COS 99-8 - Developing a novel plant-microbial interactions model to predict the impacts of bioenergy crops on soil carbon and nitrogen cycling

Friday, August 16, 2019: 10:30 AM
M111, Kentucky International Convention Center
Edward R. Brzostek1, Kara E. Allen2 and Joanna Ridgeway1, (1)Department of Biology, West Virginia University, Morgantown, WV, (2)Manaaki Whenua--Landcare Research, Lincoln, New Zealand
Background/Question/Methods

Accurate projections of the impacts of bioenergy crop production on soil carbon (C) and nitrogen (N) cycling by ecosystem models depend on how they represent the interactions between roots, free-living microbes, and symbiotic microbes. While empirical research has highlighted the rhizosphere as a hotspot for the trading of photosynthate C for soil N between roots and microbes; this plant C allocation pathway and the resulting impacts on soil microbial activity are missing from most models. To bridge this knowledge gap, we have adapted a state-of-the-art model that dynamically predicts plant-microbial interactions, Fixation and Uptake of Nitrogen – Carbon, Organisms, and Rhizosphere Processes in the Soil Environment (FUN-CORPSE), to bioenergy crop systems by incorporating representations of tillage, fertilization, and harvest fluxes and timing. In addition, we have begun work to integrate quantitative stable isotope probing data that allows us to develop distinct fungal and bacterial guilds in the model that vary in key traits such as carbon use efficiency and turnover.

Results/Conclusions

First, we confronted and validated the newly developed bioenergy crop model with datasets from two bioenergy crop systems—switchgrass and corn.

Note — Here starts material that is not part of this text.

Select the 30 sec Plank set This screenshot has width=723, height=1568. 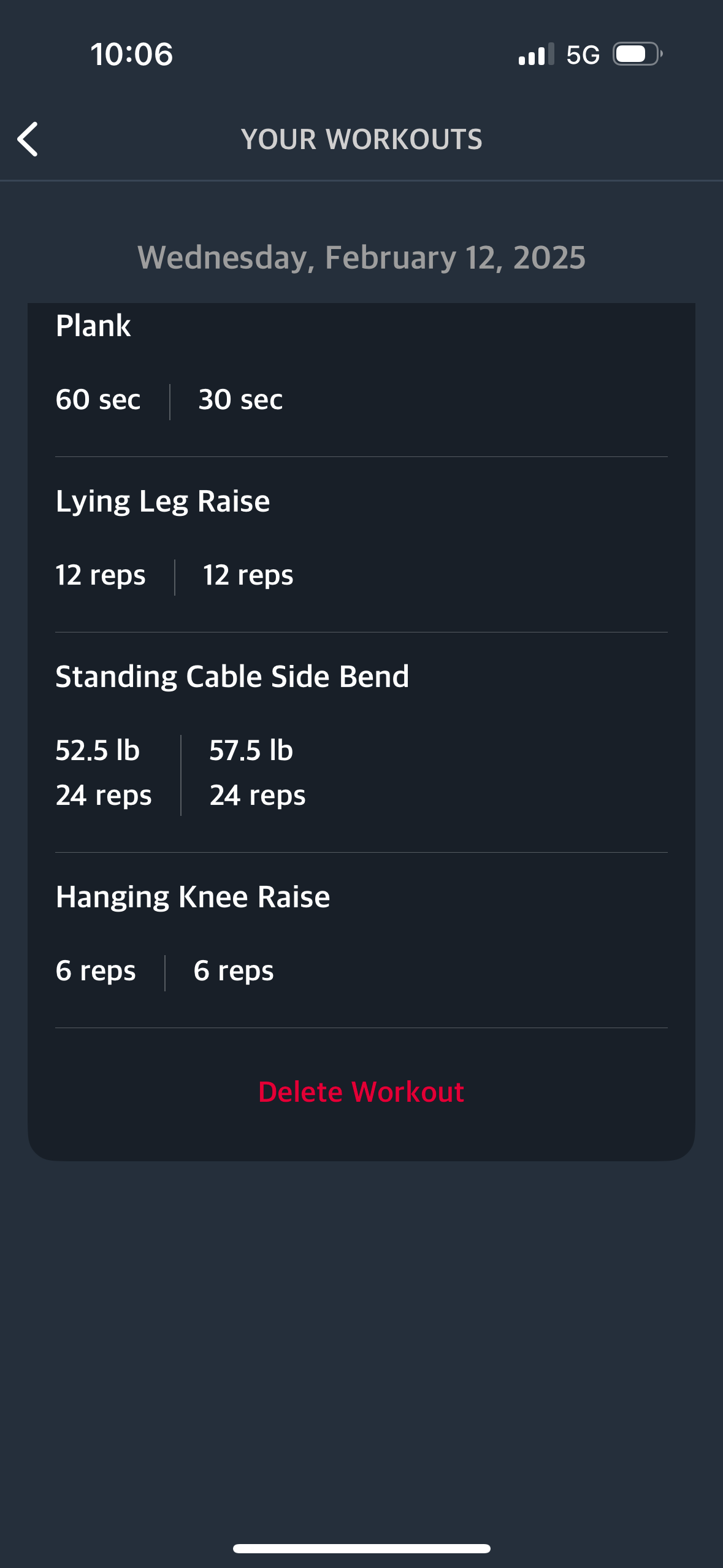click(x=240, y=400)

We ran model experiments to examine the extent to which C-N dynamics vary as a function of agricultural management practices and N availability in soils. Results from our model experiments showed that soil C in corn was more sensitive than in switchgrass to management practices. However, incorporating a no-till method in the model on the corn systems was able to reduce the impact on soil C losses. Altering harvesting methods in our model to allow more standing biomass to remain as crop residues resulted in a significant increase in soil C stocks. Second, we performed a preliminary model experiment to test whether parameterizing distinct fungal and bacterial guilds that vary in carbon use efficiency, turnover, and their ability to degrade soil organic matter substrates were able to capture soil respiration data from a lab incubation experiment. As we iteratively improved parameterizations of whole microbial community traits to distinct fungal and bacterial traits, the ability of the model to predict soil respiration improved. Collectively, our newly developed bioenergy crop model provides a novel framework that will enhance our ability to predict how interactions between plant and microbial traits impact the sustainability of new bioenergy crops and management techniques.